The part of the mind that connects tracks on the ground with the animal that made them is missing.
tavernier
(12,369 posts)Our neighborhood cat comes and hides under our car next to the bird feeder waiting for feathered friends to show up. She's too fat to jump as high as the feeder, but she's hunting in her head, whiskers twitching.
Spitfire of ATJ
(32,723 posts)wpx
(1 post)Its a very surprising and novel finding, says Victoria Southgate, a developmental psychologist at the University of London, who helped create the eye-tracking technique to test 2-year-old infants and was not involved in this research. Its an almost exact replication of the study we did, and the apes appear to pass.
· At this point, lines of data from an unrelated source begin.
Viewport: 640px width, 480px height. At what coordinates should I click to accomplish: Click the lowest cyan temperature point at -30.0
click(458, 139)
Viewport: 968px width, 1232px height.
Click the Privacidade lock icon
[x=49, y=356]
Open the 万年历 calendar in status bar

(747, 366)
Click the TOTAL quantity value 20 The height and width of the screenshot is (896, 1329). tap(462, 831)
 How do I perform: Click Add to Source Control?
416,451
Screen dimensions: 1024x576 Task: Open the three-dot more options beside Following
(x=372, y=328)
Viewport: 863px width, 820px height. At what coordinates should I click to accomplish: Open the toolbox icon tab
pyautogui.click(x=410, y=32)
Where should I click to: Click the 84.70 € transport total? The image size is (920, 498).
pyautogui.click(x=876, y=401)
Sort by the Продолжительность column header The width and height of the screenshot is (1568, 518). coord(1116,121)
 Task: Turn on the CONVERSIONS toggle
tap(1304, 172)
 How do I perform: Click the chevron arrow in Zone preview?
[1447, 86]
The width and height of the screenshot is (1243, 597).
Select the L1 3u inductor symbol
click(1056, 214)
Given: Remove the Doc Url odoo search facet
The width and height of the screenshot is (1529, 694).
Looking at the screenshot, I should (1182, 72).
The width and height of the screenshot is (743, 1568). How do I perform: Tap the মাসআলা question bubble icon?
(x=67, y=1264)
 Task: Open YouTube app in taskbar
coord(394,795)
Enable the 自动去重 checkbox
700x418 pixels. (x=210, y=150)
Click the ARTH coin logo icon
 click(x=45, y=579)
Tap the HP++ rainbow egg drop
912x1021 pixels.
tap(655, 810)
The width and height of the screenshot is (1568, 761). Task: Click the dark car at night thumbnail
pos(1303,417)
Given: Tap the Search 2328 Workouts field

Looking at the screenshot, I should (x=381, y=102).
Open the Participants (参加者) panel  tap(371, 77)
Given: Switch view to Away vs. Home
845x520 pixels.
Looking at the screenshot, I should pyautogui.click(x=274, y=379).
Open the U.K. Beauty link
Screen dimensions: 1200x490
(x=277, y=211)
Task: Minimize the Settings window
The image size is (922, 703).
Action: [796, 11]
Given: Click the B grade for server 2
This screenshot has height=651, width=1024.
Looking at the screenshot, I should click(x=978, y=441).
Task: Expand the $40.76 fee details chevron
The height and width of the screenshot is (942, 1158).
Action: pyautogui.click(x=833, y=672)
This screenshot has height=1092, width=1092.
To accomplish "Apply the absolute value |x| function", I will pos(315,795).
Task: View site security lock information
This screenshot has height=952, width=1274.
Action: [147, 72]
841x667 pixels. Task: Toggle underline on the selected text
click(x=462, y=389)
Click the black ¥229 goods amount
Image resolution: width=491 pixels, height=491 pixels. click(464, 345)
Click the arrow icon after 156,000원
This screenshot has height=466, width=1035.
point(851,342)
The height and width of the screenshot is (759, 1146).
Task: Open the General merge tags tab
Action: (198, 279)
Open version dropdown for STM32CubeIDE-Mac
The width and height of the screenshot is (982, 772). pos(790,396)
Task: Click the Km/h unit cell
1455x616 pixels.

It suggests that the capacity to track others perspectives and beliefs is not unique to humans. read more at : breaking news today
byronius
(7,391 posts)and it'll make you think we should start re-thinking a few basic assumptions drilled into us as children.
Like meat.
padfun
(1,786 posts)we are NOT great apes.
randome
(34,845 posts)[hr][font color="blue"][center]A ton of bricks, a ton of feathers, it's still gonna hurt.[/center][/font][hr]
packman
(16,296 posts)[URL=.html][IMG][/IMG][/URL]
surrealAmerican
(11,358 posts)... or did the gorillas fail at this?